Here's the substance of Coats' complaint, filed earlier this month and obtained through a public records request:

"Mr. Arlauskas operates a website, headlined with his name and the title "Attorney," in which he appears to promote the work of The National Socialist Movement, an American Neo-Nazi political party," Coats writes. "I bring this matter to your attention out of concern that an attorney licensed in Oregon is engaging in activity that potentially violates Oregon Rules of Professional Conduct 8.4(a)(4): 'It is professional misconduct for a lawyer to…engage in conduct that is prejudicial to the administration of justice' by openly advocating for discrimination (or worse) against minority races. It is obviously in your discretion, but at the very least, in my opinion, this kind of behavior is prejudicial to the administration of justice and reflects negatively on the integrity of the profession in Oregon."

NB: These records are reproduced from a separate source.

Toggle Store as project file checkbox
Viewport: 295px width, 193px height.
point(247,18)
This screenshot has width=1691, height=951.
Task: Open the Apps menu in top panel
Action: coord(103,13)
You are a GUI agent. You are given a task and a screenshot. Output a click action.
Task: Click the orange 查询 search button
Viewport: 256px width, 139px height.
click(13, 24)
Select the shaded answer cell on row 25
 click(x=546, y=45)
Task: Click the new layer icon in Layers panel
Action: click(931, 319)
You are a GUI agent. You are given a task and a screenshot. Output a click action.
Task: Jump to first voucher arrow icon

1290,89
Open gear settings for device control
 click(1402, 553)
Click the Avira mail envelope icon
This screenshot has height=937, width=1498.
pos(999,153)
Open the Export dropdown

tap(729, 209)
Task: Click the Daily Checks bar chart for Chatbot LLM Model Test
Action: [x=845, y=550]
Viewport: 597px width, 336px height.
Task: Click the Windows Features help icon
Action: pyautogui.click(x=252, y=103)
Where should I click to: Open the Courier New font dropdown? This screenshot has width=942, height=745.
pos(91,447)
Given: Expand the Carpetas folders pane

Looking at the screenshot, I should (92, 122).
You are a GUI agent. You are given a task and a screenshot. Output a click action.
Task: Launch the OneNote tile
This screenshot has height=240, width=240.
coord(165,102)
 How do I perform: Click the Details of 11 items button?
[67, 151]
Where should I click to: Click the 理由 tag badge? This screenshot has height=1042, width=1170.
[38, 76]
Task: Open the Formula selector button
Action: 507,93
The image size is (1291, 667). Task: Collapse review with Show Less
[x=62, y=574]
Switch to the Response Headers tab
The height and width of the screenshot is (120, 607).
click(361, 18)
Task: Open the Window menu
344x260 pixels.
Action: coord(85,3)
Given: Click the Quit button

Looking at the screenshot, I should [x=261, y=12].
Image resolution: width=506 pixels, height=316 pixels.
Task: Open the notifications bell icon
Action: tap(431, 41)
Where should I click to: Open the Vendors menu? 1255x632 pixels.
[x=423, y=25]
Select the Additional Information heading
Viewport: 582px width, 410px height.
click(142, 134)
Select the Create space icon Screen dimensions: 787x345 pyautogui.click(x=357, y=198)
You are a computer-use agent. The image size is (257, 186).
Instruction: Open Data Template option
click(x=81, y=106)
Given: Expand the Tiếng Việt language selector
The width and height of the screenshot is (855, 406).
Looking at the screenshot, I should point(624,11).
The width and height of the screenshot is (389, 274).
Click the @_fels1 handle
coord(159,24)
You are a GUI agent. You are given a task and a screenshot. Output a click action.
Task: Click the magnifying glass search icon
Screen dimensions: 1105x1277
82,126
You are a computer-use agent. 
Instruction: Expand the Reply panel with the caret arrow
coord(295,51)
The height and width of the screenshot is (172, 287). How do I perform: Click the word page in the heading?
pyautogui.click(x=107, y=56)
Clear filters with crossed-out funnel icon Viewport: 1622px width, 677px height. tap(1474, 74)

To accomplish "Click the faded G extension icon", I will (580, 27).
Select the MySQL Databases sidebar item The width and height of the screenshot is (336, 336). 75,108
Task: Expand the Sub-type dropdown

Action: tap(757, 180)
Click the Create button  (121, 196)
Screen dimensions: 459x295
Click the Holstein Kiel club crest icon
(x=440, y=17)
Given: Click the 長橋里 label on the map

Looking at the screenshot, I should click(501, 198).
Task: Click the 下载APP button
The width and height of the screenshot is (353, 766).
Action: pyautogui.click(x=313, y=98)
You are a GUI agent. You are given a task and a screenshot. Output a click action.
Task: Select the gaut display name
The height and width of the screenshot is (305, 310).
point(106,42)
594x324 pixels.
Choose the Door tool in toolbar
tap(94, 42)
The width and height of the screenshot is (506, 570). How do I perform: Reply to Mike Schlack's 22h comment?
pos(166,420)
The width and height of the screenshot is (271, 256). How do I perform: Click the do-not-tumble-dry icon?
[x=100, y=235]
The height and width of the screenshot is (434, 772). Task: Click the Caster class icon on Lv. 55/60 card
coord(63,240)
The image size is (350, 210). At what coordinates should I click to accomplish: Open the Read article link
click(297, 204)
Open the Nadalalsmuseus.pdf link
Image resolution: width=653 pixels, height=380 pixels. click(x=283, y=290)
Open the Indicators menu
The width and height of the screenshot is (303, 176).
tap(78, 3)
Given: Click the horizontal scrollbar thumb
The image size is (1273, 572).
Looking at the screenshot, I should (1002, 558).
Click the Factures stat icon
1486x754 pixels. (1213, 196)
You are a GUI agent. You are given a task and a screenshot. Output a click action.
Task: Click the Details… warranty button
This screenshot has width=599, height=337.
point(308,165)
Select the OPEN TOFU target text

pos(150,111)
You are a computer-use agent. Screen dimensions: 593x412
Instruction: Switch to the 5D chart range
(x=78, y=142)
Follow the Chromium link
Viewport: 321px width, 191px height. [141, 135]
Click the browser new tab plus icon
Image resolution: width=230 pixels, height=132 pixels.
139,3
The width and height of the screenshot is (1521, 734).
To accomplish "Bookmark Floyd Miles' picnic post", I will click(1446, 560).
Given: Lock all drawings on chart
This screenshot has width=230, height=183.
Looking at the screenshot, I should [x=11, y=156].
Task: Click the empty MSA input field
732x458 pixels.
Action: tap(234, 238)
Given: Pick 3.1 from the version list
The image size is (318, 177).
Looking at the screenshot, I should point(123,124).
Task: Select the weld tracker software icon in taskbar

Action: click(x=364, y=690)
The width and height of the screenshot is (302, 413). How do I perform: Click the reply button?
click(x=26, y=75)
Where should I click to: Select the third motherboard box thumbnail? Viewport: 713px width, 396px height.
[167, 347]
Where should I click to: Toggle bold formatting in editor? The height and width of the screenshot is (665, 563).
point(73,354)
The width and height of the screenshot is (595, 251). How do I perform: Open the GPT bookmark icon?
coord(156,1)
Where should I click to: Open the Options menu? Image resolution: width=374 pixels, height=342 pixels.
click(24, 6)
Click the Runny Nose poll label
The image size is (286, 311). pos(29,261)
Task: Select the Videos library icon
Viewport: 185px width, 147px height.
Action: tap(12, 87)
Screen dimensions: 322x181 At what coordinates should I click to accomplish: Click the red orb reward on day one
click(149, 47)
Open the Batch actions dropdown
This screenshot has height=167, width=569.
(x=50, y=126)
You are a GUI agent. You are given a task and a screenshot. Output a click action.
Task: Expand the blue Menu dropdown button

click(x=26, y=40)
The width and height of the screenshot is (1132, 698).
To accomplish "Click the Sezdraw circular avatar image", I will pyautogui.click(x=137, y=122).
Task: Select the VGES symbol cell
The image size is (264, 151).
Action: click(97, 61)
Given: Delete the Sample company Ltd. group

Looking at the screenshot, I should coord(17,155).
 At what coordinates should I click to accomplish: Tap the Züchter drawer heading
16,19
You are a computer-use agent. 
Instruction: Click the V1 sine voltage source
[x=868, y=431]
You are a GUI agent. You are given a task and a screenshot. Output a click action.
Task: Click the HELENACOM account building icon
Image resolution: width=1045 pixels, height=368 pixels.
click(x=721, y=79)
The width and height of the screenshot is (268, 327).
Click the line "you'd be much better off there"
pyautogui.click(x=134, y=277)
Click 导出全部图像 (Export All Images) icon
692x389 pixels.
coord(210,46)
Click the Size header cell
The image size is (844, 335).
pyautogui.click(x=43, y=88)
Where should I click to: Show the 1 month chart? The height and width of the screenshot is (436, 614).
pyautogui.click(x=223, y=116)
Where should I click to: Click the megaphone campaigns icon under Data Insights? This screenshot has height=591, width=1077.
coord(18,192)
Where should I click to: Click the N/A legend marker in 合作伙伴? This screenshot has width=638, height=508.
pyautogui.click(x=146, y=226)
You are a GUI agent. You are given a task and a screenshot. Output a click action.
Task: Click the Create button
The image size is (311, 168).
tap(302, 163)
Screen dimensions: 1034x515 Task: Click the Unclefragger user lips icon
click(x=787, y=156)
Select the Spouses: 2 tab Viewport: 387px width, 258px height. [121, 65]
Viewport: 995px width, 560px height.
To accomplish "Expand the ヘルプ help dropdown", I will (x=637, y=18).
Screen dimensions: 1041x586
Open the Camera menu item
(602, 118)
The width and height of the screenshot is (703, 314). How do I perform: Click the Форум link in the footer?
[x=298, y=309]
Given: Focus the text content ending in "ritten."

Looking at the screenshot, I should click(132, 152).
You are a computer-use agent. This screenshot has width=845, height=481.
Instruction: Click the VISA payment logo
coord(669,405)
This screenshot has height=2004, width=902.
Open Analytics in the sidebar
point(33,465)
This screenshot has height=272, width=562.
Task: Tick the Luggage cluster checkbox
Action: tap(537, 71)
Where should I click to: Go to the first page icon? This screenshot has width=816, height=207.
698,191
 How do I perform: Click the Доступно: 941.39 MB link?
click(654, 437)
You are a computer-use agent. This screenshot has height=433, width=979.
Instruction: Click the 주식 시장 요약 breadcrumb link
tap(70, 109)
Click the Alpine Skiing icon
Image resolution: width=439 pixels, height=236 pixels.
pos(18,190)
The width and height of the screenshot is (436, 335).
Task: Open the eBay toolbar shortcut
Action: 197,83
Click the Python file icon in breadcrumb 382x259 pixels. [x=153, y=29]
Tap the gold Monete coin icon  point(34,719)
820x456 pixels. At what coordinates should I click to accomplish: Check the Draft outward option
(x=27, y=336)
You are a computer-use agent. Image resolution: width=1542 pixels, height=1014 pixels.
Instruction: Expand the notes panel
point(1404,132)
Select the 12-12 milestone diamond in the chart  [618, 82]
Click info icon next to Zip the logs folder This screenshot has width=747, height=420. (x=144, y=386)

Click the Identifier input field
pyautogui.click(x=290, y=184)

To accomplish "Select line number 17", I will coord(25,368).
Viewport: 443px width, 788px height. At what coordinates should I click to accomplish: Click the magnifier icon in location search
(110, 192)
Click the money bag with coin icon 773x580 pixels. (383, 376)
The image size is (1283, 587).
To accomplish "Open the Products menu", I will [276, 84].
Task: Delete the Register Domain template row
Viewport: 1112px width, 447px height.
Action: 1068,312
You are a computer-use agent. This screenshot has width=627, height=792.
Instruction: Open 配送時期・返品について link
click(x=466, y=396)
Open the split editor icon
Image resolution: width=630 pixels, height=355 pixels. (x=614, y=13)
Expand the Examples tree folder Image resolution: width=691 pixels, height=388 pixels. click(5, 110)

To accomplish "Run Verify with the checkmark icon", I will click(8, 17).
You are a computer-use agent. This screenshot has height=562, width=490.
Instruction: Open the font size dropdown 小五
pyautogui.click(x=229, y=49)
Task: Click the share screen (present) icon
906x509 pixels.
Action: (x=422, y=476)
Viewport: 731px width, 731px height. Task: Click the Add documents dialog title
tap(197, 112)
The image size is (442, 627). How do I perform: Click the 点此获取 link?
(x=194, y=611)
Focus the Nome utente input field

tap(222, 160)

On Dec. 8, the bar rejected an similar complaint from Calm filed earlier.

Here's the substance of that response from the bar's assistant general counsel Daniel Atkinson:

"While we do not endorse or condone Mr. Arlauskas' interests or viewpoint, he is within his rights to advocate for that viewpoint without implicating our rules of professional conduct," Atkinson wrote. "Irrespective of Mr. Arlauskas' viewpoint, there is no evidence presented that he has knowingly intimidated or harassed any individual on any basis in the course of representing a client."

Arlauskdas did not immediately respond to a request for comment.